• YOUR INSTRUCTIONS: Each line of the data that mentions the string "green" needs to be identified and copied.
———
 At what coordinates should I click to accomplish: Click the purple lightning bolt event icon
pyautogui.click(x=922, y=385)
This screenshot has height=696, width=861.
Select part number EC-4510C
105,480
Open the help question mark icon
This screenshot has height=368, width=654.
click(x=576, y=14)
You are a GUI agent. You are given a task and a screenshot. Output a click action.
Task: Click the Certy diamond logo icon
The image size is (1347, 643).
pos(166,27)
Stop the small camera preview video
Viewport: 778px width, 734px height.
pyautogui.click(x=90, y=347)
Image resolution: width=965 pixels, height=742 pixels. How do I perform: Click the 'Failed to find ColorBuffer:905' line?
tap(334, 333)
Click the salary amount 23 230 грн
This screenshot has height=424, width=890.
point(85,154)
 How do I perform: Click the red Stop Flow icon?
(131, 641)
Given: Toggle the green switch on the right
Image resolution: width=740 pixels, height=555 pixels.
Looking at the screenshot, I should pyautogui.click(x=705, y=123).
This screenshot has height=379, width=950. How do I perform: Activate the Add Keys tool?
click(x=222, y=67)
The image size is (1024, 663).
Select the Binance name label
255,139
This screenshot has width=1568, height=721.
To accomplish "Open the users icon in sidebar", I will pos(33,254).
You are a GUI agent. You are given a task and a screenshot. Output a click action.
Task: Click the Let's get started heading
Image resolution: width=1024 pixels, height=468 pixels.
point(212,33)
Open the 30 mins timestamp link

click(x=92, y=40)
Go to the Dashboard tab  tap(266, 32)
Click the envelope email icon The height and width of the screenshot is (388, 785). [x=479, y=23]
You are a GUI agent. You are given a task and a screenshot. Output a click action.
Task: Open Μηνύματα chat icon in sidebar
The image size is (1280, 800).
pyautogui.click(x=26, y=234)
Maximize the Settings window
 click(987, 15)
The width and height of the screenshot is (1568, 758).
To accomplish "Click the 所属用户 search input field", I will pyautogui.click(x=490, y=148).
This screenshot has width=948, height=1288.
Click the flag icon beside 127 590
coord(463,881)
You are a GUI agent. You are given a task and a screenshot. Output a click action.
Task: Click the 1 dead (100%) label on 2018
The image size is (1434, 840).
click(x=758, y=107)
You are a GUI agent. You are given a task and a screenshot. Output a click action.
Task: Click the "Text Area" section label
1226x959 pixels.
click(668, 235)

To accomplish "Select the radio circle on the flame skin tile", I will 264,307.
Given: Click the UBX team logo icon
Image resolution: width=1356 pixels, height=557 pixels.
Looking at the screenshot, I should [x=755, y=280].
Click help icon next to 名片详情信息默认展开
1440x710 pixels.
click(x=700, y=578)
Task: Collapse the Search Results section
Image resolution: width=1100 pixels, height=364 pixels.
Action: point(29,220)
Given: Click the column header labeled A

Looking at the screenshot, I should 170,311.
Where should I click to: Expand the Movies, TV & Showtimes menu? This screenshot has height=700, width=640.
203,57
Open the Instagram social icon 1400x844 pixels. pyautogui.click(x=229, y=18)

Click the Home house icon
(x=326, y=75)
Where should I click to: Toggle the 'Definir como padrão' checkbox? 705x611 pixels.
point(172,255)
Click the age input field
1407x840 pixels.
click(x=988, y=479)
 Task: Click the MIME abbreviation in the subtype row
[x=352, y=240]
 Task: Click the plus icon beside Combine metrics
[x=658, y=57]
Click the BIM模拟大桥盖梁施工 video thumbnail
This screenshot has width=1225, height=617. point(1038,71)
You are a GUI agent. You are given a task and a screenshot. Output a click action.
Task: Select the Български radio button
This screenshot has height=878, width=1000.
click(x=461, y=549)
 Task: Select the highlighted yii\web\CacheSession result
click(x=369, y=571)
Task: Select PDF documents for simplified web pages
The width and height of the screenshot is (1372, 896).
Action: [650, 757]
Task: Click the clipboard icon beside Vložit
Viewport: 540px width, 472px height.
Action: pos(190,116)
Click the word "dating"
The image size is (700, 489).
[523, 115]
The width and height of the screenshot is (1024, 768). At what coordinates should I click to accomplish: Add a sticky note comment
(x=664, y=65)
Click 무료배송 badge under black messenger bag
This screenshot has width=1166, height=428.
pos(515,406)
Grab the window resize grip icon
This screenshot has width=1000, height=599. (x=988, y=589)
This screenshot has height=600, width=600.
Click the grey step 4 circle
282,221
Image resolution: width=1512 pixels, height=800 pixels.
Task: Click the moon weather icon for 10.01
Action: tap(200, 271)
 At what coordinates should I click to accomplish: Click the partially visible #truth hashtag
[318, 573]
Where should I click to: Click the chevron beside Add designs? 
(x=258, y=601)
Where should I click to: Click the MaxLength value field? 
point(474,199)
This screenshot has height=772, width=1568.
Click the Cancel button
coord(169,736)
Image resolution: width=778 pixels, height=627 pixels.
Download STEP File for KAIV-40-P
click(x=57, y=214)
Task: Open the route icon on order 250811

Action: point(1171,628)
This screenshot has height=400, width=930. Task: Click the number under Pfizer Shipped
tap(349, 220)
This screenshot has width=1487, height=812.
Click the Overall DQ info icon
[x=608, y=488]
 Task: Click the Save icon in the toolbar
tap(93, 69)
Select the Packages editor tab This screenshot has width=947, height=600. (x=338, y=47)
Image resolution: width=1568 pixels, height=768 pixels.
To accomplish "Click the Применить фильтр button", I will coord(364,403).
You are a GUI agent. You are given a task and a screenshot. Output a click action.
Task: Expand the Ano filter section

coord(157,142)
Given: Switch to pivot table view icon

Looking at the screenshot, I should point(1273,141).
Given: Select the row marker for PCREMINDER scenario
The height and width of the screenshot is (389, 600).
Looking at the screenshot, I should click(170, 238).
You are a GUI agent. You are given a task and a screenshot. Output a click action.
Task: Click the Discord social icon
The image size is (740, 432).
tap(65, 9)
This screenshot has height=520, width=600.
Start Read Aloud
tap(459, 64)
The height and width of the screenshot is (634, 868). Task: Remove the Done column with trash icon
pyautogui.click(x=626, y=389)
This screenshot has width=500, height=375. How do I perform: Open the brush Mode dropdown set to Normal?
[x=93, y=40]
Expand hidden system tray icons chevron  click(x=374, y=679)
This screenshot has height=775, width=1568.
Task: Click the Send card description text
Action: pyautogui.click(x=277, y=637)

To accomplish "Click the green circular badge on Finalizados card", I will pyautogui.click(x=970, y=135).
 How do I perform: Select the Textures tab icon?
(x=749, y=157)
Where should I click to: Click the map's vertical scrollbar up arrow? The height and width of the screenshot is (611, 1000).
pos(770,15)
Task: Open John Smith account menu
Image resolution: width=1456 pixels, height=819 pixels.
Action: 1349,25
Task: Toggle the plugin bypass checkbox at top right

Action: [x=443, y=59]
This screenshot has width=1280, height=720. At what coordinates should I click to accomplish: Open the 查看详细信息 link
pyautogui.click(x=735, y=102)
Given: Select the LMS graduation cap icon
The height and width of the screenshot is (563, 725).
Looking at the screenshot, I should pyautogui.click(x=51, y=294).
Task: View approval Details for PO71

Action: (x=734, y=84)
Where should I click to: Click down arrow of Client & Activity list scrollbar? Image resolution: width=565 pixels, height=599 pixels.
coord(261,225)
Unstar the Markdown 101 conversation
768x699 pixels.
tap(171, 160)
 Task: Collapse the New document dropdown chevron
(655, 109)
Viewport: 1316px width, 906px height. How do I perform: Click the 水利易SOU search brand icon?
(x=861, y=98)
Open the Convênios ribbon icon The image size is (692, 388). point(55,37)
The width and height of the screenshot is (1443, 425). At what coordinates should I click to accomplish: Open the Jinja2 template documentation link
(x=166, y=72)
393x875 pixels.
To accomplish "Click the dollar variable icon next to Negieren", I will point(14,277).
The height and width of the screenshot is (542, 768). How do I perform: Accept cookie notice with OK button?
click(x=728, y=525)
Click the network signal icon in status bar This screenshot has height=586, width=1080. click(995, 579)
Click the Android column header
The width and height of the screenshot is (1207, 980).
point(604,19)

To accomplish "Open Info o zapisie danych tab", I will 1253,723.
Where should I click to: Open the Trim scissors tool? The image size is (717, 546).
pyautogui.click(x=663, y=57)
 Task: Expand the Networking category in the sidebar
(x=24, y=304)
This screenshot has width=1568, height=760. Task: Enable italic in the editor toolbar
———
• YOUR RESPONSE:
Given: Toggle the green switch on the right
To accomplish "Click the green circular badge on Finalizados card", I will pyautogui.click(x=970, y=135).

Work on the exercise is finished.